Odjechałem z piskiem opon. Trochę jak tchórz. Myśl o dziewczynie nie dawała mi spokoju przez resztę dnia. Telefon nie zadzwonił. Postanowiłem wieczorem przyczaić się pod sklepem w oczekiwaniu aż rudowłosa skończy swoją zmianę. Bałem się, lecz jednocześnie wiedziałem, że muszę rozwiązać tę zagadkę.
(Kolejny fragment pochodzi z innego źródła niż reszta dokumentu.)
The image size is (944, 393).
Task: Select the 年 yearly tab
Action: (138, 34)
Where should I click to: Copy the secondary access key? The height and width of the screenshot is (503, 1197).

Ubrany w czarny dres siedziałem w samochodzie od godziny 20:00. Zaparkowałem wzdłuż ulicy. Kilka metrów od sklepowego parkingu. Dwie godziny obserwowałem ludzi wchodzących i wychodzących przez duże, szklane drzwi. Ziewając i popijając kawę z termosu wymyślałem różne wersje.

Może kobieta była starą znajomą ze szkoły, może fanką mojego pióra, a może po prostu ktoś kiedyś gdzieś usłyszał jak mówię o sobie per Szalony i wieści szybko się rozniosły.
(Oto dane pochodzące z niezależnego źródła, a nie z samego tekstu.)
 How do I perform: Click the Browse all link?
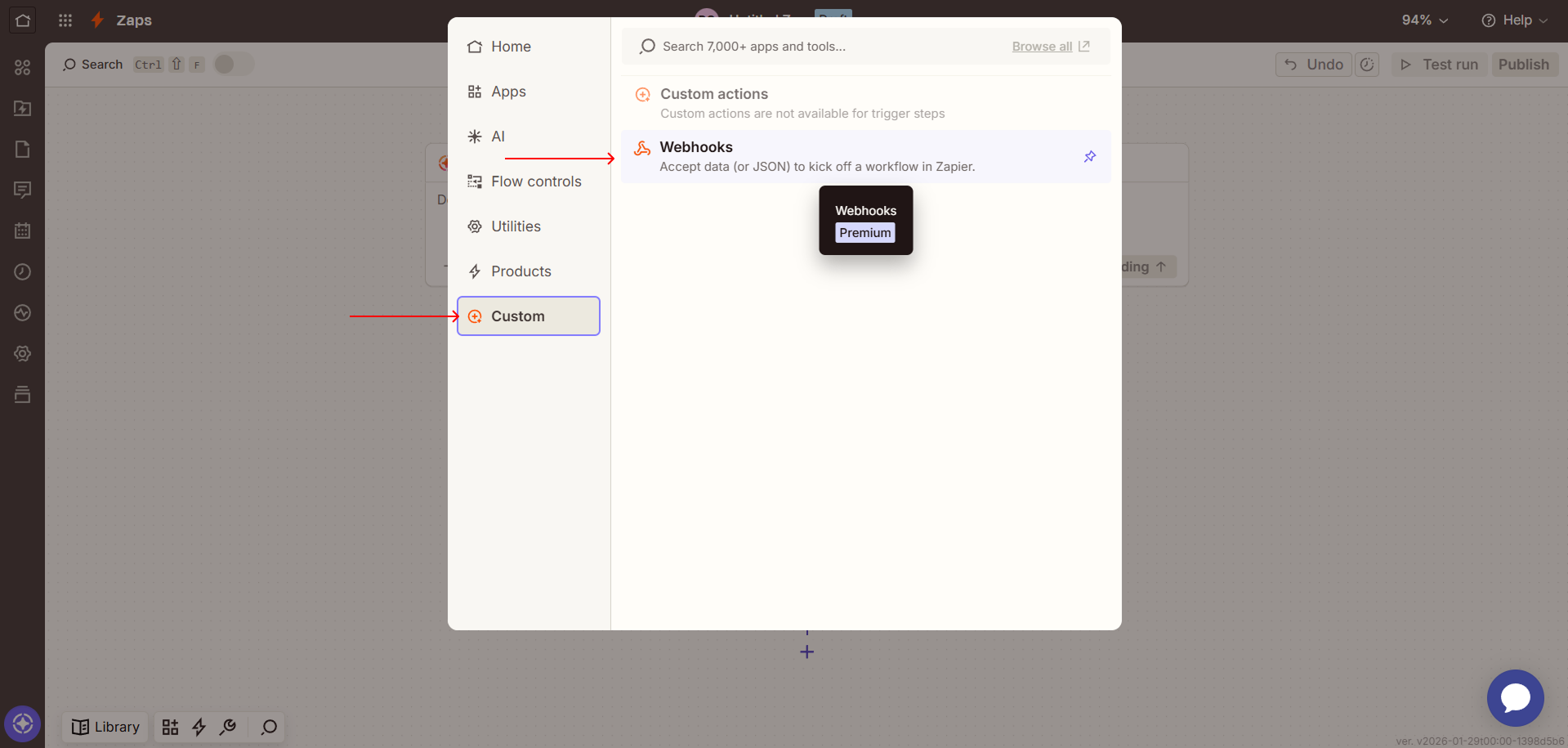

Ta ostatnia wersja była jedyną, która ratowałaby mój tyłek. Pozostałe dwie mocno skomplikowałyby całą sytuację. Oczywiście zawsze mogłem się wykpić, udawać że ja to nie ja, ale ta pewność w jej głosie, to przekonanie…

Ku mojemu niezadowoleniu zaczął padać lekki deszcz, zamazując pole widzenia. Krople rozpryskiwały się na szybie, by następnie strumieniami zlatywać w dół. Poirytowany przekręciłem kluczyk w stacyjce, aby puścić w ruch wycieraczki.

Wtedy drzwi od strony pasażera otworzyły się i burza rudych włosów wpakowała się na fotel obok mnie. Idiota. Jak mogłem nie zamknąć drzwi!

– Pogoda pod psem. Zimno, mokro. Długo tu czekasz? Przepraszam, nie powinnam była wsiadać bez pytania, ale odpaliłeś silnik, bałam się że odjedziesz. Wiedziałam, że wrócisz. Dobrze, że wróciłeś. Czekałam na ciebie dwa tygodnie. Dwa tygodnie pracowałam w tym durnym sklepiku za grosze. Nieźle się ukryłeś nad tym jeziorem. Mówią, że masz tam porozkładane wnyki i sidła. Przyznam, że gdybyś dziś się nie zjawił w sklepie być może zaryzykowałabym wyprawę tam.

Potok słów wylewał się z jej ust. Mówiła do mnie jak do starego przyjaciela. A ja miałem tylko jedno, podstawowe pytanie. Kim ona do cholery jest.

– Dlaczego mnie szukasz?

– Nie ja. My.

– Jacy my?

– Kojarzysz słowo „odejdź"?

Nie musiała mówić nic więcej. Wiedziałem co to oznacza. Takich jak ja, wracających było więcej. Nie wiedziałem o tym. Przez te lata miałem złudne przekonanie, że jestem jeden, jedyny.

– Chyba zgodzisz się ze mną, że mamy poważny problem. Kiedy ostatnio dostałeś zlecenie?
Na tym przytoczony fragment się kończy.